Diprediksi, pada Pilkada Kota Cirebon, akan ada tiga poros, ketiganya diantaranya Koalisi Maju Bersama untuk Kota Cirebon yang didalamnya ada Nasdem dan Gerindra.
Menyusul, koalisi Kebangkitan Cirebon Maju (KCM) yang didalamnya tiga partai politik, yakni PKB, Golkar dan PAN. Poros yang ketiga, yakni Koalisi Cirebon Guyub yang di dalamnya ada PDIP, Demokrat, PKS dan PPP.
Masing-masing dari ketiga poros ini sudah mempersiapkan beberapa nama yang akan dijodohkan namun Kendati demikian suhu politik di Kota Cirebon masih sangat dinamis.
Menyikapi hal tersebut tokoh kebijakan publik dan pemerhati politik Kota Cirebon Didi Sunardi menyampaikan, pesta demokrasi 5 tahunan di Kota Cirebon ini memang sangat menarik.
Sejumlah nama yang dianggap mampu untuk menjadi Pasangan calon walikota dan calon wakil walikota menjelang Pilkada nanti masing-masing tentunya memiliki rekam jejak yang dapat dinilai oleh masyarakat.
“Situasi politik saat ini sangat dinamis. Sulit untuk menentukan siapa yang akan menjadi wali kota berikutnya, karena setiap calon dianggap sebagai yang terbaik oleh partai mereka masing-masing,”kata Didi saat dikonfirmasi melalui sambungan seluler, Senin (5/8/2024).
Kendati demikian Didi menilai Kota Cirebon ini memerlukan pasangan pemimpin yang memahami betul tentang situasi dan daerah terutama Kota Cirebon merupakan daerah perdagangan dan jasa.
” Ya tepatnya sih seperti itu harus memahami peta geografi Kota Cirebon ya apalagi Kota Cirebon ini daerah perdagangan dan jasa,”katanya.
Saat Disinggung siapa kira-kira tokoh yang sangat pantas untuk menjadi pasangan calon walikota dan calon wakil walikota Didi menyebutkan pasangan tersebut yakni Bamunas Setiawan Budiman (Oki) dan Sri Budi Harjo (SBH).
Berdasarkan rekam jejak, keduanya cukup berpengalaman baik sebagai penguasaha maupun politik. Oki sendiri berasal dari kader PDI Perjuangan sementara SBH dari Partai Demokrat.
“Pasangan pengusaha dan politisi, cocok untuk memimpin Kota Cirebon ke depan,”katanya.

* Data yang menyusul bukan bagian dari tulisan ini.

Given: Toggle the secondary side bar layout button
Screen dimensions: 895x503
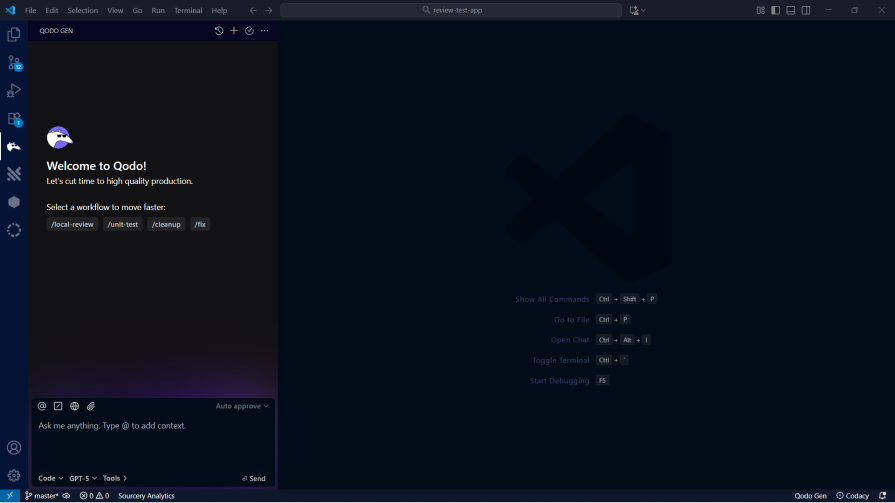Looking at the screenshot, I should pyautogui.click(x=805, y=10).
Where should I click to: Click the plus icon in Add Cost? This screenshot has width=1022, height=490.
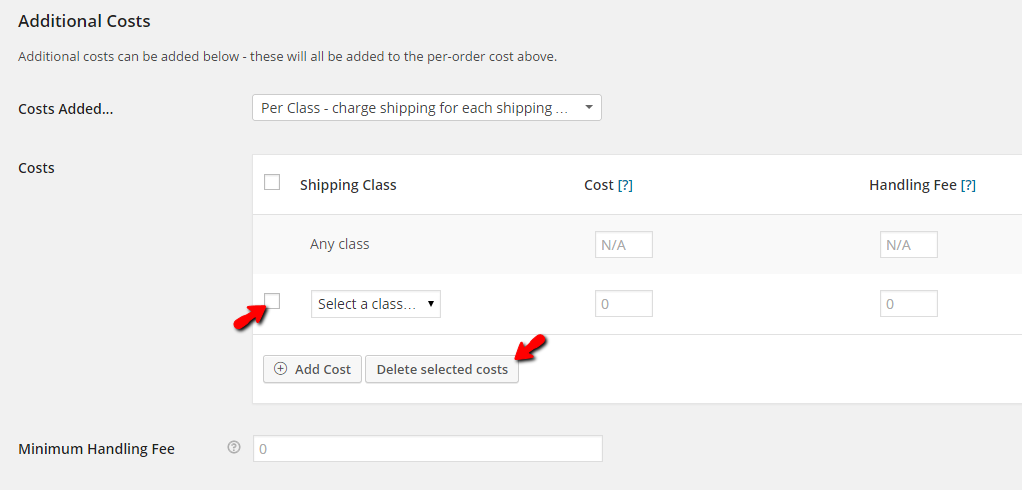[280, 369]
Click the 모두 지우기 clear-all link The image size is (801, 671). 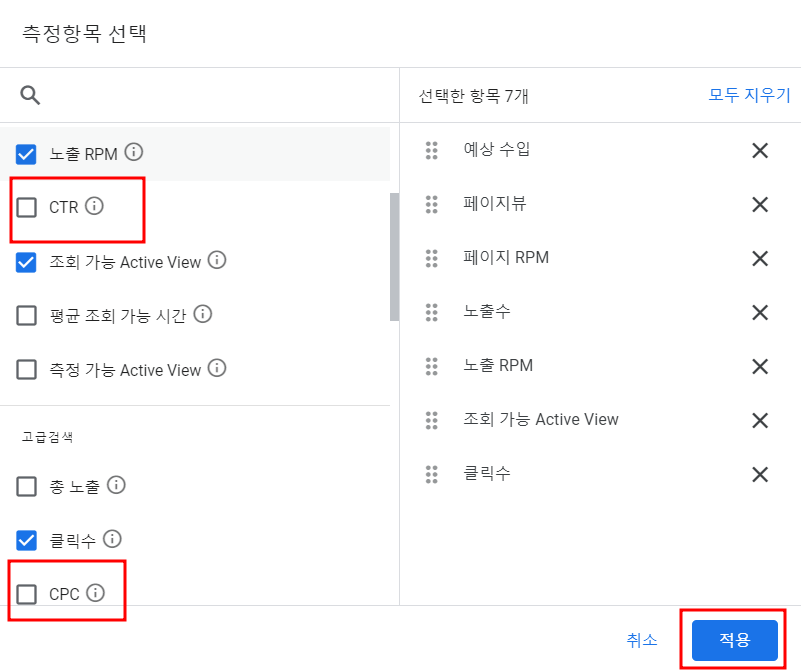tap(749, 93)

Didi kembali menekankan bahwa Kota Cirebon sebagai daerah perdagangan dan jasa Ini membutuhkan seorang pemimpin yang memiliki jiwa kewirausahaan.

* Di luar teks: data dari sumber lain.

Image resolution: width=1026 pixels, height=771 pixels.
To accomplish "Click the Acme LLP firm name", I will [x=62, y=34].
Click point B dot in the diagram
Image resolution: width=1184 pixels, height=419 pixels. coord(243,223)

Oki, seorang wiraswasta dan pengusaha, memiliki peluang tinggi untuk membawa Cirebon yang memiliki luas 37 km persegi ke arah lebih maju. Selain wisata religi, perkembangan kota perdagangan dan jasa di Cirebon sangat signifikan.
“Dengan populasi sekitar 300 ribu, pada siang hari jumlahnya bisa mencapai lebih dari satu juta, menunjukkan dampak ekonomi yang besar bagi kota ini sebagai ujung tombak wilayah Ciayumajakuning,” ujarnya
Sementara lanjut Didi, SBH, dengan pengalaman hampir 15 tahun sebagai anggota DPRD Provinsi Jawa Barat dan latar belakang pengusaha di bidang migas dan peternakan, dianggap menjadi pasangan ideal bagi Oki.

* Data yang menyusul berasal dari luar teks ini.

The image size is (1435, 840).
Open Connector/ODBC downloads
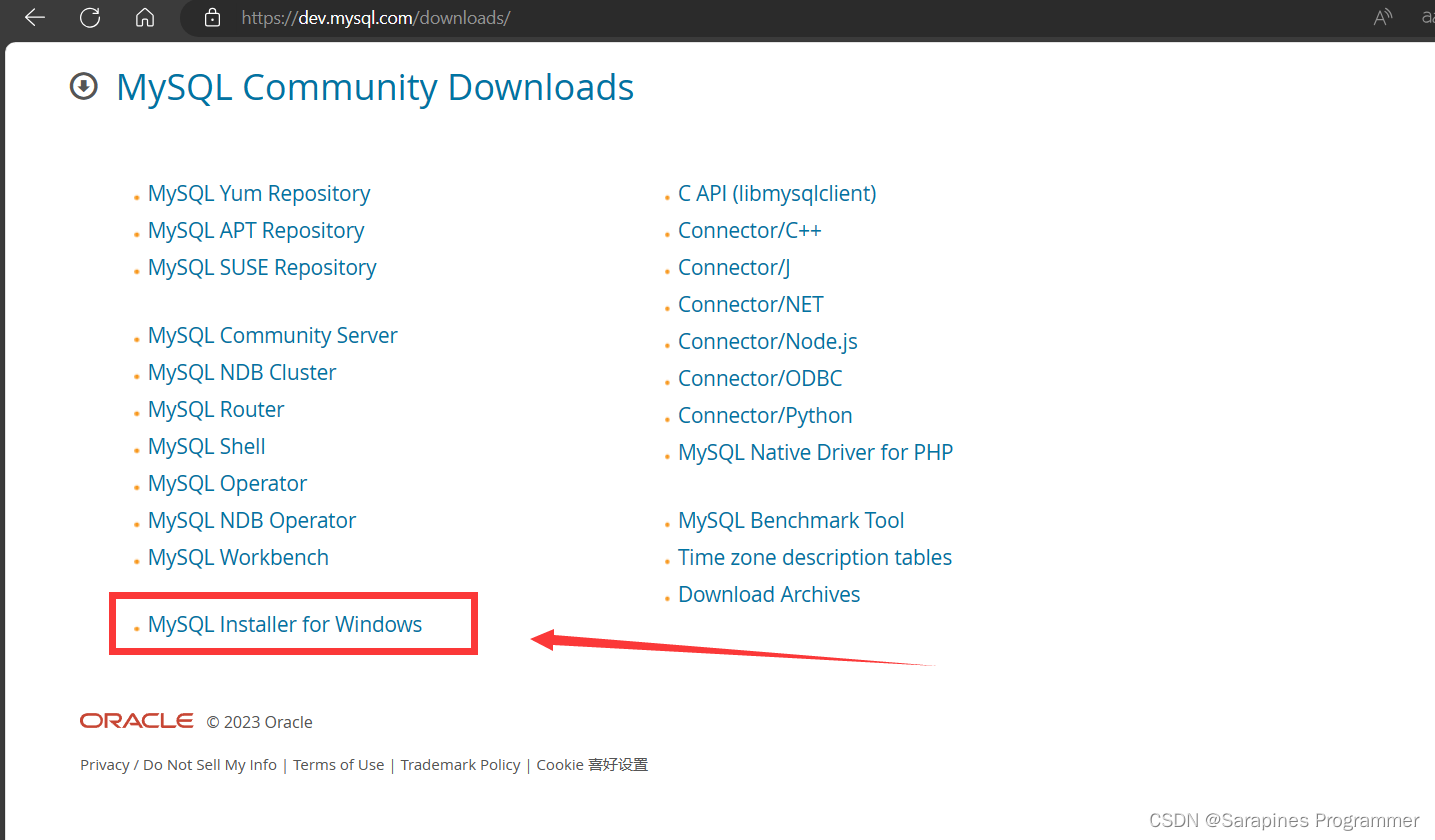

“Keduanya saling melengkapi dari sisi birokrasi, pengusaha, dan politisi. Mereka mampu membawa perubahan yang dibutuhkan Kota Cirebon dalam menghadapi tantangan lima tahun ke depan,” pungkasnya
Pasangan Oki dan SBH diharapkan dapat merebut simpati masyarakat dan menjadi pilihan tepat untuk memimpin Kota Cirebon periode 2024-2029.